Short problem | Rewrite the text on Scottish landmarks from "Another of the" to "to create Delftware.", changing "junction boxes" to "utility cabinets".

Document excerpt |

Queen Mary's Stone on Court Knowe in the Cathcart area of Glasgow. This stone supposedly marks the spot where Mary Queen of Scots watched the Battle of Langside in 1568, where her army was soundly beaten. However, it seems unlikely that this was the actual spot from where she watched the battle as it was close to Cathcart Castle, which was held by a supporter of her opponent, James Stewart, Earl of Moray.

The remains of the 1820s Craigmarloch Stables near Kilsyth. This was one of a number of identical stables built along the Forth and Clyde Canal in central Scotland to provide changes of the teams of horses used to pull fast passenger vessels known as Swifts. Capable of carrying up to 200 people, these Swifts could make the journey between Edinburgh and Glasgow in less than 8 hours at a time when it would take several days to make the same journey by road.

Another of the newly decorated junction boxes in the Anderston area of Glasgow, this time at the cornwr between Argyle Streets and St Vincent Street. It's highlighting the history of the local Delftfield Pottery, which was established by the tobacco merchants Laurence and Robert Dinwiddle on the Broomielaw in 1748, primarily to create Delftware.

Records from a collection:
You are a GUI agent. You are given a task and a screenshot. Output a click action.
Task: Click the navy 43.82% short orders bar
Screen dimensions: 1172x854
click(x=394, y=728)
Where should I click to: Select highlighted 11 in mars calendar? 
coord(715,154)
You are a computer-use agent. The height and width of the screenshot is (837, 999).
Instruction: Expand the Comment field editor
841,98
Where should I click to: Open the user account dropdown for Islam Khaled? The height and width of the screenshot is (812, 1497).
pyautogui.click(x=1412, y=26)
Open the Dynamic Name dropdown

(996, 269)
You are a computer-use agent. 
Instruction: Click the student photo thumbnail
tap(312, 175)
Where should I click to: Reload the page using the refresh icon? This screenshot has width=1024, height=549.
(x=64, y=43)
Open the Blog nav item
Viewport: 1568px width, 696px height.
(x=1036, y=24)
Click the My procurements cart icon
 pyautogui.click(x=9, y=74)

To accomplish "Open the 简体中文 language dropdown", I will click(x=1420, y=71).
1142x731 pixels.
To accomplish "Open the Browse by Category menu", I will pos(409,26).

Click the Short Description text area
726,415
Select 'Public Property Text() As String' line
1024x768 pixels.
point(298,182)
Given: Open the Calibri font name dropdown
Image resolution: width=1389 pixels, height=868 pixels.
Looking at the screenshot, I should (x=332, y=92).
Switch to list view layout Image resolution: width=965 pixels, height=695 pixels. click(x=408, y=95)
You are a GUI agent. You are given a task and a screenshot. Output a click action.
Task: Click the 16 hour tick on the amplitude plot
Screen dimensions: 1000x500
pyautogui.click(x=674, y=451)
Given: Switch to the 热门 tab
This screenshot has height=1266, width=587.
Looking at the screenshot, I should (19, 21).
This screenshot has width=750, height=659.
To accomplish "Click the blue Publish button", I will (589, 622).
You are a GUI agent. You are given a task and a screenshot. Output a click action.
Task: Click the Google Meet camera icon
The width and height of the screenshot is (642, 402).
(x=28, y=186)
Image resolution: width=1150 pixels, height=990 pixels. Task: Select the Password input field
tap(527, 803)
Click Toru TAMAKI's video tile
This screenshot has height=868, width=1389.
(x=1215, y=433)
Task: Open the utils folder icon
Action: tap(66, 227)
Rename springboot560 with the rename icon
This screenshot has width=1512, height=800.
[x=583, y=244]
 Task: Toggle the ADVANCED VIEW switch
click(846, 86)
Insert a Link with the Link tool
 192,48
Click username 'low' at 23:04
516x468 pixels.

Final result |
Another of the newly decorated utility cabinets in the Anderston area of Glasgow, this time at the cornwr between Argyle Streets and St Vincent Street. It's highlighting the history of the local Delftfield Pottery, which was established by the tobacco merchants Laurence and Robert Dinwiddle on the Broomielaw in 1748, primarily to create Delftware.